- **REQUIRED WORK**: Please pick out every line of the listing below that contains the word "field".

- **DATA TO USE**:
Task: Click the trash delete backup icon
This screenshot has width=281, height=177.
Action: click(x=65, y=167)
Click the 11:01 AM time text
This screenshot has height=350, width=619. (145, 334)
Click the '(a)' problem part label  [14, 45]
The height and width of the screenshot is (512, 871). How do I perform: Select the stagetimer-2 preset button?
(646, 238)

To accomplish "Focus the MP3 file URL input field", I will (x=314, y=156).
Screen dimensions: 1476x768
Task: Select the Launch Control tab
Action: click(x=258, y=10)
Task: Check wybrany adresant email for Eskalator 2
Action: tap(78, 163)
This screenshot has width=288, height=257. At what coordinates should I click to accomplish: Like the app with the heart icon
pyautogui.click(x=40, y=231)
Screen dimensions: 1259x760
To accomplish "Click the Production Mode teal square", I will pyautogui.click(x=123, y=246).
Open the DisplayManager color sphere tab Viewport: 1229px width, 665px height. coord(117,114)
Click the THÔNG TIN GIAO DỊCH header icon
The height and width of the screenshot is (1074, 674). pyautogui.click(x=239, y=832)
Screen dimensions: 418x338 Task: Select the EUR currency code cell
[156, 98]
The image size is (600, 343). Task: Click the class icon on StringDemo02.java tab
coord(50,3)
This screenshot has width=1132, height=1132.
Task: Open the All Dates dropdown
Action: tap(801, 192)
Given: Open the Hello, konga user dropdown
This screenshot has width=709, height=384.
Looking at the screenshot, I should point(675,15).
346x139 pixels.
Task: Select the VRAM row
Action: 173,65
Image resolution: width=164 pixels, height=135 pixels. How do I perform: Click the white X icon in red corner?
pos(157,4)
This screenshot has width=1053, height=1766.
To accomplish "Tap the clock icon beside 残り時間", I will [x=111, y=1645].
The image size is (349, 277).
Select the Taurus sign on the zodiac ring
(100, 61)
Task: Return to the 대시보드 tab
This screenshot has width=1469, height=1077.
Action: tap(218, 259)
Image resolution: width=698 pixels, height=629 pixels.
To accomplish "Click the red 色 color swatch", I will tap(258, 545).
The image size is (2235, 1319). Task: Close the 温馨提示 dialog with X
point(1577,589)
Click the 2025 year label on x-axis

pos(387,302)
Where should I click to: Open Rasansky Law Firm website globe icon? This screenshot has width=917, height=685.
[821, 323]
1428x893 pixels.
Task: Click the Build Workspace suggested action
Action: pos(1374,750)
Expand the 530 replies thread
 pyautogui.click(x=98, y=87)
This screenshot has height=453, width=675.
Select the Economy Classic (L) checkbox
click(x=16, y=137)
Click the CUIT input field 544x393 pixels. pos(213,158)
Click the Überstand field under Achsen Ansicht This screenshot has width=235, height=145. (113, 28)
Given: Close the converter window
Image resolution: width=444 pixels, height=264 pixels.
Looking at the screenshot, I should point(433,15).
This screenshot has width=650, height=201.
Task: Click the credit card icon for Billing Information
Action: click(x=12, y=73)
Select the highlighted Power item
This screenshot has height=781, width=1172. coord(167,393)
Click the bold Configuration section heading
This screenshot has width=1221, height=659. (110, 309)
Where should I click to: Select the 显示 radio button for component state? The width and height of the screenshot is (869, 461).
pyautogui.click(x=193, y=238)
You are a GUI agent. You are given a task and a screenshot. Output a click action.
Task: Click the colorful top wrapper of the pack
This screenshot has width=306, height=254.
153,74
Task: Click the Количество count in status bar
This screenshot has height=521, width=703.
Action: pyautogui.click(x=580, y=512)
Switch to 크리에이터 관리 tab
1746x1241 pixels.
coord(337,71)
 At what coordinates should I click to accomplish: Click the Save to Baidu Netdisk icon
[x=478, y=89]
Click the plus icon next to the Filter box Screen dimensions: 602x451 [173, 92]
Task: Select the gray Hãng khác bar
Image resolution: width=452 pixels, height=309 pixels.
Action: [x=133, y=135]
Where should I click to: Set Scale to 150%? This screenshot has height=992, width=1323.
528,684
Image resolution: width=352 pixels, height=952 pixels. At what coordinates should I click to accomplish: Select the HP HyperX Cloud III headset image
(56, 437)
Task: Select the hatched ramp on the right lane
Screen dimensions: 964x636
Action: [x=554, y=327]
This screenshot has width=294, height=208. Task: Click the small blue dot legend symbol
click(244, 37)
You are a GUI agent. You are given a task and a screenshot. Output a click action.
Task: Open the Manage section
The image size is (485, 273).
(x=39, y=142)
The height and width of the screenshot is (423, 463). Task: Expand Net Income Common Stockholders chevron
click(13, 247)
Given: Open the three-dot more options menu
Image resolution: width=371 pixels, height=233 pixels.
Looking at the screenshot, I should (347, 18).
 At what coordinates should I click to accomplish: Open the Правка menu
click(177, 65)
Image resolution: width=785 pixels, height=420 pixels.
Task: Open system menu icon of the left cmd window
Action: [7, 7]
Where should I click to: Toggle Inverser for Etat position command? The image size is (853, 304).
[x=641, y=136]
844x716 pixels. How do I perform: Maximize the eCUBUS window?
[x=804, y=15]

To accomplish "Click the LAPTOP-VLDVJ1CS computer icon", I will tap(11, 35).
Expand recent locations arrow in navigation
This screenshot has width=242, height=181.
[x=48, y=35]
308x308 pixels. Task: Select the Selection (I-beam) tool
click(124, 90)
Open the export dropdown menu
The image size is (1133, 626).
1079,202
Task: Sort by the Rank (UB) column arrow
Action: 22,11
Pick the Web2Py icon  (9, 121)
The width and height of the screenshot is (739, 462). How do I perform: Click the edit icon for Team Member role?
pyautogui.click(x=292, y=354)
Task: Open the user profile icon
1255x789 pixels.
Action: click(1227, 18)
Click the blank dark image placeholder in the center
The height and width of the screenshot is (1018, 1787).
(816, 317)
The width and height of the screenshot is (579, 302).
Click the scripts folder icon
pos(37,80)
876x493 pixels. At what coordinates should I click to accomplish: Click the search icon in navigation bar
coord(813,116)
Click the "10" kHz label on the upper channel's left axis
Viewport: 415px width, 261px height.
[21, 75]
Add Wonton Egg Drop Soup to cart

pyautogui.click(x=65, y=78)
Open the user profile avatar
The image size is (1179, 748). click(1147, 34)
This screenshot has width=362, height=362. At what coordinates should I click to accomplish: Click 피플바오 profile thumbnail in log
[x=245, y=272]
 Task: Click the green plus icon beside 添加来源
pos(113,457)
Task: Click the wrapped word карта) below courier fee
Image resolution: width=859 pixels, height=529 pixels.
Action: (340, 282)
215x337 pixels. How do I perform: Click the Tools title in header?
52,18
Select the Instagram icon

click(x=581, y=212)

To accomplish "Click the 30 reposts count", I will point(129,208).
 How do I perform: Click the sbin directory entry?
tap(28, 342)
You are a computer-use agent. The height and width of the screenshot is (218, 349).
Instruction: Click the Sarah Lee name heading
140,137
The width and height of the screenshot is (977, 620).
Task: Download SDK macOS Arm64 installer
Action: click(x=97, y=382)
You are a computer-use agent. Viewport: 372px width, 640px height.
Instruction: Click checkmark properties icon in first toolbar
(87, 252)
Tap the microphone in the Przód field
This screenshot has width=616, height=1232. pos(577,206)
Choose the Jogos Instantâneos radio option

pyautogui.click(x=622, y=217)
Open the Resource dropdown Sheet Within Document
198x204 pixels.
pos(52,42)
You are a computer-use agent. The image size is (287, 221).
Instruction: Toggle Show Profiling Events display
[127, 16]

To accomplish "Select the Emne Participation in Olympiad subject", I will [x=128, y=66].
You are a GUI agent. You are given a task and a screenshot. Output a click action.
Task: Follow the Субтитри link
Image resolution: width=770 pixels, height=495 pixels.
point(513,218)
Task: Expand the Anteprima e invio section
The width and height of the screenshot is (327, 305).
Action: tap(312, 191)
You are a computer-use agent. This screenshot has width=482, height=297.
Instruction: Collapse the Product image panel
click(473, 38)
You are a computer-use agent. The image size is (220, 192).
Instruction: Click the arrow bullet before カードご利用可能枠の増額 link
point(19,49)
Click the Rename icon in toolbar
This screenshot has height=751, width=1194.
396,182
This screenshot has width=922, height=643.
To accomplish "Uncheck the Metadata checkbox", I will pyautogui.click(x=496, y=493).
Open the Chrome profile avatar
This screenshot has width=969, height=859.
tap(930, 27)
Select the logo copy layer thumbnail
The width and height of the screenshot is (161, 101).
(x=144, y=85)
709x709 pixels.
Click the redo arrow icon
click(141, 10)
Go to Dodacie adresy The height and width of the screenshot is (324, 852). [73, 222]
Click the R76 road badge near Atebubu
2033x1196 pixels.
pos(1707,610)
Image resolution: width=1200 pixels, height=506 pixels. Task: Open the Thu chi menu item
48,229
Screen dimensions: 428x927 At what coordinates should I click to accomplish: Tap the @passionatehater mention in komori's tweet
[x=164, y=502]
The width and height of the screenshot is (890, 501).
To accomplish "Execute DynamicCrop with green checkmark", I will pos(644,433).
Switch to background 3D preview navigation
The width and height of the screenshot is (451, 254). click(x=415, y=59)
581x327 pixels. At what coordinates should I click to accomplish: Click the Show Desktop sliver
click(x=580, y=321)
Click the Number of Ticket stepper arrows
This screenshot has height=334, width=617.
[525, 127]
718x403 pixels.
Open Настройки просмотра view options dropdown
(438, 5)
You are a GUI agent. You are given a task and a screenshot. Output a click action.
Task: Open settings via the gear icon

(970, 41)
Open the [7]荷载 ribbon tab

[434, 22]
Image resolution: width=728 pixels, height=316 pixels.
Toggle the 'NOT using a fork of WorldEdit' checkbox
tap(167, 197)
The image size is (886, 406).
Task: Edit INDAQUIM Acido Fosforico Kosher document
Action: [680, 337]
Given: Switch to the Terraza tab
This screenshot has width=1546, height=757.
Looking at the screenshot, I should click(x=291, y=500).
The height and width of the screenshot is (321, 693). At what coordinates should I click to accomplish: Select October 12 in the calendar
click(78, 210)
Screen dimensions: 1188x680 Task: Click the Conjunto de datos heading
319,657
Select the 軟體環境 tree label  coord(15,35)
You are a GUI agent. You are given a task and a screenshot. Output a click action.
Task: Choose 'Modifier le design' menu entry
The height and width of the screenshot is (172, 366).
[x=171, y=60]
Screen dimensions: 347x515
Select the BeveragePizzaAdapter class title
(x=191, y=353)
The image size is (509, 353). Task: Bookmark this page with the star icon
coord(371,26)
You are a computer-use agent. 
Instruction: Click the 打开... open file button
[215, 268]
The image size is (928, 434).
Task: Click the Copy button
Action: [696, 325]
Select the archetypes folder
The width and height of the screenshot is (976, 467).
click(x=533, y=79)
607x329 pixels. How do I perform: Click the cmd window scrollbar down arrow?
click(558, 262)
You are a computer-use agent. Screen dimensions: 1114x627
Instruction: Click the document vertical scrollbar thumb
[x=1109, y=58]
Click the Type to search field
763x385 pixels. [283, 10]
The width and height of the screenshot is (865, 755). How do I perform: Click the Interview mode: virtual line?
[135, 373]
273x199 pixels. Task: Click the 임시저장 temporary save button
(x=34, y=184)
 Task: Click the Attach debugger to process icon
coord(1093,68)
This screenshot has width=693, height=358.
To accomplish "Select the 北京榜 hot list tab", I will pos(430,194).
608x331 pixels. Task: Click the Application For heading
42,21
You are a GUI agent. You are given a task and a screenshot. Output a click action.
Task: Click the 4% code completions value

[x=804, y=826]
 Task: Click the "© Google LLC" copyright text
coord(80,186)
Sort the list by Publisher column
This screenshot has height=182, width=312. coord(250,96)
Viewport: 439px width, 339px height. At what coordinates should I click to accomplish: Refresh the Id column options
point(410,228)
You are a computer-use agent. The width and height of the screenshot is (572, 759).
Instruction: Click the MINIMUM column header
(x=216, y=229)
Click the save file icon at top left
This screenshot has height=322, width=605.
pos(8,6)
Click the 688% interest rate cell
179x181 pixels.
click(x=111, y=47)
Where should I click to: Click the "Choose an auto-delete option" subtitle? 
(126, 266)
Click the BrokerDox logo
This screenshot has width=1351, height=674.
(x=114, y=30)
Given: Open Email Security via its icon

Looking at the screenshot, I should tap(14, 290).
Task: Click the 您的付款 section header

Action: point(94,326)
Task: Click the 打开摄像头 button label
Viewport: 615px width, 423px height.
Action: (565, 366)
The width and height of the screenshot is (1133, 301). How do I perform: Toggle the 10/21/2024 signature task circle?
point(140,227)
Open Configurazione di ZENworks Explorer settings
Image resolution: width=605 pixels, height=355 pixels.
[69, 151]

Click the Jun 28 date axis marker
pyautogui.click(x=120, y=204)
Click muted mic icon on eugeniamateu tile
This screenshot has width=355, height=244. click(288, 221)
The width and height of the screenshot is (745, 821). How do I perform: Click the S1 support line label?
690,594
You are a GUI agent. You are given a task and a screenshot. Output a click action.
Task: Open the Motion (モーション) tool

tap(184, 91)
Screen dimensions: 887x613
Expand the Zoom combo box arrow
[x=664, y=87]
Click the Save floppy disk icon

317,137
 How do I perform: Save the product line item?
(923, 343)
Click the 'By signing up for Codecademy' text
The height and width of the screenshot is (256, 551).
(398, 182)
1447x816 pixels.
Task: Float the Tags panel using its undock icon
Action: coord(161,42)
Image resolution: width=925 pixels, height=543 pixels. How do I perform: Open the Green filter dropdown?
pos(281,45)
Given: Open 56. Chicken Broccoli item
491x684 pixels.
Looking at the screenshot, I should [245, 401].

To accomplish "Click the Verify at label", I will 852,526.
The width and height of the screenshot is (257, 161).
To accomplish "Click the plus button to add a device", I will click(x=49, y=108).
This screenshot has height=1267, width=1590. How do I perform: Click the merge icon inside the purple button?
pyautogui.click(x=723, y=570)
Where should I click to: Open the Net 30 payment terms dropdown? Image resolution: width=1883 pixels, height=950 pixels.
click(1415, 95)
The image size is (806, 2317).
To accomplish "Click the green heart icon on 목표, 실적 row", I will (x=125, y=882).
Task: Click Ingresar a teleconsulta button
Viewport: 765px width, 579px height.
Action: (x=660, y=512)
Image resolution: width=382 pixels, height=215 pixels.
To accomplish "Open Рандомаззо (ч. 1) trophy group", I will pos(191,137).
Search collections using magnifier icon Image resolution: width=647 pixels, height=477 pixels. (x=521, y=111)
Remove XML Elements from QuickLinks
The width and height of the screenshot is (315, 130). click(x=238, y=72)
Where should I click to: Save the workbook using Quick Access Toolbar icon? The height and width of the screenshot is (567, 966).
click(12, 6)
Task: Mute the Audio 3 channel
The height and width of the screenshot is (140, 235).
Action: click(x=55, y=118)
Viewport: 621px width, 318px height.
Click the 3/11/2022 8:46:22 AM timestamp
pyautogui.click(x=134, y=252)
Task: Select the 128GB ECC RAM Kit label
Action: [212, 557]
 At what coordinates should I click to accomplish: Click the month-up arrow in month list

- **EXERCISE OUTPUT**:
To accomplish "Focus the MP3 file URL input field", I will (x=314, y=156).
Click the CUIT input field 544x393 pixels. pos(213,158)
Click the Überstand field under Achsen Ansicht This screenshot has width=235, height=145. (113, 28)
Tap the microphone in the Przód field
Click the Type to search field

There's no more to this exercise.